** Excerpt provided **
There have been numerous studies on the health benefits of white wine, however (dunh dunh duuunnhhhh), new research has discovered a possible downside to drinking all those glasses of Chardonnay.
The recent study, published in the Journal of the American Academy of Dermatology, found women with certain drinking patterns had a higher risk of developing rosacea — a common skin disease that causes redness on a person's nose, cheeks, chin, and forehead.
"We found white wine and liquor were significantly associated with a higher risk of rosacea," said Wen-Qing Li, the study's senior author and assistant professor of dermatology and epidemiology at Brown University.
For the study, researchers collected information on the alcohol intake of nearly 83,000 women enrolled in the Nurses' Health Study II every four years from 1991 to 2005. During that time, 4,945 new cases of rosacea occurred.
"For white wine, compared to never drinkers, [those who drank] one to three drinks per month had a 14 per cent increased risk of rosacea. For five or more white wines a week, risk increased by 49 per cent," Li said.

** Dataset **
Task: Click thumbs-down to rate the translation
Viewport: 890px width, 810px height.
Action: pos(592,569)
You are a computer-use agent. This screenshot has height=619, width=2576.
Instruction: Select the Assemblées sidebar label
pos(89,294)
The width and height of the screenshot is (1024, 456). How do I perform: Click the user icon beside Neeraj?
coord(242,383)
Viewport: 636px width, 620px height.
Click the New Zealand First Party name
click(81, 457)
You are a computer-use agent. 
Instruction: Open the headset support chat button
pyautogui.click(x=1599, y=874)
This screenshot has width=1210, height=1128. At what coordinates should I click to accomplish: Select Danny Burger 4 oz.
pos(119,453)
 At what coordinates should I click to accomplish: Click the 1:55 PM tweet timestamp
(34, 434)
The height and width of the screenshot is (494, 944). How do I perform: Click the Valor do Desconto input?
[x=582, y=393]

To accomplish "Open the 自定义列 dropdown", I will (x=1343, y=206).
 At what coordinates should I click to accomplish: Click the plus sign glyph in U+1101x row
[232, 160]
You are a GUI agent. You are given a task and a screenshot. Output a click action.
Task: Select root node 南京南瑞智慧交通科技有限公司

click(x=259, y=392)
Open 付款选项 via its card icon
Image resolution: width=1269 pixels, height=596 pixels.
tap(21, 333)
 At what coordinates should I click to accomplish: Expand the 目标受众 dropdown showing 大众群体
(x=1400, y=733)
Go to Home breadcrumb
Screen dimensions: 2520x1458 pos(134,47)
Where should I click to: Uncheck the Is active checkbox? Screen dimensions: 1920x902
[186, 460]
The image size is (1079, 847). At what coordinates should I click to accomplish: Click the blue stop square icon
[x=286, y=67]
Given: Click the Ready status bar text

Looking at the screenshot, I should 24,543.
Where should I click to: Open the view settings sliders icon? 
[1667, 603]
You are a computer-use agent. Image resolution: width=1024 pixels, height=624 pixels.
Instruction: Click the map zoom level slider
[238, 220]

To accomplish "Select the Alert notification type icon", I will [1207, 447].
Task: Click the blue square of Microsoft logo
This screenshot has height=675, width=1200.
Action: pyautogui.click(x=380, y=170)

** Required action 1 **
Transcribe the passage of the white wine and rosacea article between "There have been" and "glasses of Chardonnay.", inclusive.
** Required action 2 **
Write the next part of the article on white wine and rosacea, picking up after its final sentence.
The items have nothing to do with this work.

** Answer 1 **
There have been numerous studies on the health benefits of white wine, however (dunh dunh duuunnhhhh), new research has discovered a possible downside to drinking all those glasses of Chardonnay.

** Answer 2 **
For those who drink five or more liquor drinks a week, the risk rose by 28 per cent.
A woman with the skin condition rosacea, which is characterized by facial redness and small, superficial dilated blood vessels.
Although the study couldn't determine why white wine and liquor seemed to increase the risk of rosacea, researchers said they thought these beverages could weaken the immune system and contribute to the dilation of blood vessels.
Unfortunately, the study could not confirm whether there was a link associated with white wine and rosacea for men, as the research just looked at women.
A study from last year found that drinking alcohol is associated with higher rates of melanoma, the deadliest form of skin cancer.
White wine, in particular, had a bigger impact on the risks of melanoma than red wine, beer, or liquor.
Alcohol is thought to cause about 3.6 per cent of cancer cases worldwide, the study authors noted. "For some, like cancers of the digestive tract, the alcohol actually comes in contact with the tissue, so it's easier to understand," said study co-author Eunyoung Cho. "For others, like breast cancer, we don't really have a great explanation at this point why alcohol would be related."
Despite this admittedly bad news, there are some benefits to drinking wine. According to a study published in the Journal of Agricultural and Food Chemistry, white wine could be just as powerful as red in improving heart function and preventing artery blockage.
And moderate red wine consumption has been found to help prevent heart attacks, increase the amount of HDL "good" cholesterol, and decrease the chances of blood clotting.